Indian markets have started today's session on a weak note. The benchmark indices opened way below the breakeven mark and have not managed to make any progress towards the positive territory since then. Other key Asian markets are trading in the red with China (down 2.2%) leading the pack of losers. The US markets closed lower by 0.5% yesterday.
Currently in India, heavyweights from the BSE-Sensex are trading in the red with software and banking stocks facing the brunt of selling activity. The BSE-Sensex is trading lower by around 145 points, while the NSE-Nifty is down by about 35 points. However, buying interest is being witnessed among mid and small cap stocks as the BSE-Midcap and BSE-Smallcap indices are trading higher by 0.4% and 1.2% respectively. The rupee is trading at 46.3 to the US dollar.

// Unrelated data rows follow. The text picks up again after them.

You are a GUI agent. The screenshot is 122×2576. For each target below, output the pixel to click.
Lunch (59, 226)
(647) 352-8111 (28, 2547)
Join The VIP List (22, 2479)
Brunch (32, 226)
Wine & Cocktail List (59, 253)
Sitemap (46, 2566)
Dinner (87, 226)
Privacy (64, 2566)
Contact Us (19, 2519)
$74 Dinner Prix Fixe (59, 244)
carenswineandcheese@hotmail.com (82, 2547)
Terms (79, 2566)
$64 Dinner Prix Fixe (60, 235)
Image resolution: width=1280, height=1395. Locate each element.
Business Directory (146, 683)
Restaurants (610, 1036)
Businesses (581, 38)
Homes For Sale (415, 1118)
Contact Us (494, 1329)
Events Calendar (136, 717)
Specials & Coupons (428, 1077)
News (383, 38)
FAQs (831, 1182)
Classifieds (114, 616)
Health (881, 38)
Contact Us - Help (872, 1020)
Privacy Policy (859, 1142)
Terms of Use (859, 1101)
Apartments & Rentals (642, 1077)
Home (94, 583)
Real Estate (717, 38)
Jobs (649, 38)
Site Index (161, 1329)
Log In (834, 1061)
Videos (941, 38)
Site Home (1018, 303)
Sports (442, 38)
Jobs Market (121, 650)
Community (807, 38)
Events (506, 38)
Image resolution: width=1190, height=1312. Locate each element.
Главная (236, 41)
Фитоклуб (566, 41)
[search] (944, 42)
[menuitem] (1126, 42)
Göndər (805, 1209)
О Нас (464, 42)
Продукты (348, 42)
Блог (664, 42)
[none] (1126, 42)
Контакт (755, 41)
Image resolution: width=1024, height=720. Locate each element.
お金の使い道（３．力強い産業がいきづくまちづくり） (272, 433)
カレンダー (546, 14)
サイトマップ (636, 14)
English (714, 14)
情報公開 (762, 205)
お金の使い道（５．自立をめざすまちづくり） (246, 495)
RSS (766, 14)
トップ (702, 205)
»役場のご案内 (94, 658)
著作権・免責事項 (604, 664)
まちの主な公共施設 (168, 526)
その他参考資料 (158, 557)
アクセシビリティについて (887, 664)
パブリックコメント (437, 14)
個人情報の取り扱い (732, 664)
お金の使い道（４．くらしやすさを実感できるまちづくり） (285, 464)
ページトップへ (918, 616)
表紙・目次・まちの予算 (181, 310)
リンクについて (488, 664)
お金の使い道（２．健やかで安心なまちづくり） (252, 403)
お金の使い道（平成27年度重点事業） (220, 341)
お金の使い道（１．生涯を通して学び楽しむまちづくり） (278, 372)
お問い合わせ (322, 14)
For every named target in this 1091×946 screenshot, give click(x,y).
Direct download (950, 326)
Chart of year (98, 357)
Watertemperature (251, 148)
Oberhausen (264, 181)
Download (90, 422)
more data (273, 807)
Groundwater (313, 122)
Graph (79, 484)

Banking stocks have opened the day on a negative note. Losers here include IDBI Bank and PNB. As per a leading business daily, India's largest lender SBI plans to raise Rs 200 bn through equity in the next two years. The bank has a capital requirement of Rs 500 bn over the next five years. It expects to generate more than half of the amount through internal accruals. The rest will be raised through equity. SBI currently has excess liquidity of around Rs 750 bn. This is exerting pressure on its margins but is likely to continue for about six months during which it expects to shed bulk deposits around Rs 200 bn. In our view, the excess liquidity reflects the banks efforts to tap into its relationships with large corporates as well as retail customers and grow its deposit base. However, not all of it could be deployed profitably. As a result, the bank witnessed nearly 0.6% drop in net interest margins in 3QFY10.
Energy stocks have opened the day on a mixed note. Gainers here include BPCL and HPCL. Cairn India is in the red. As per a leading business daily, the government is considering hiving off ONGC's Assam oilfields into a wholly owned subsidiary in order to improve their productivity. The company produces 1.1 m tonnes per annum of crude oil from the Assam fields, employing a workforce of over 4,000. Interestingly, the other state-owned upstream company Oil India is willing to take over the Assam oilfields, which it believes it can run more efficiently than ONGC. It may be noted that the formal announcement for the hiving off has not been made. In our view, Oil India's contention makes sense given its extensive experience in onshore operations especially in the North East.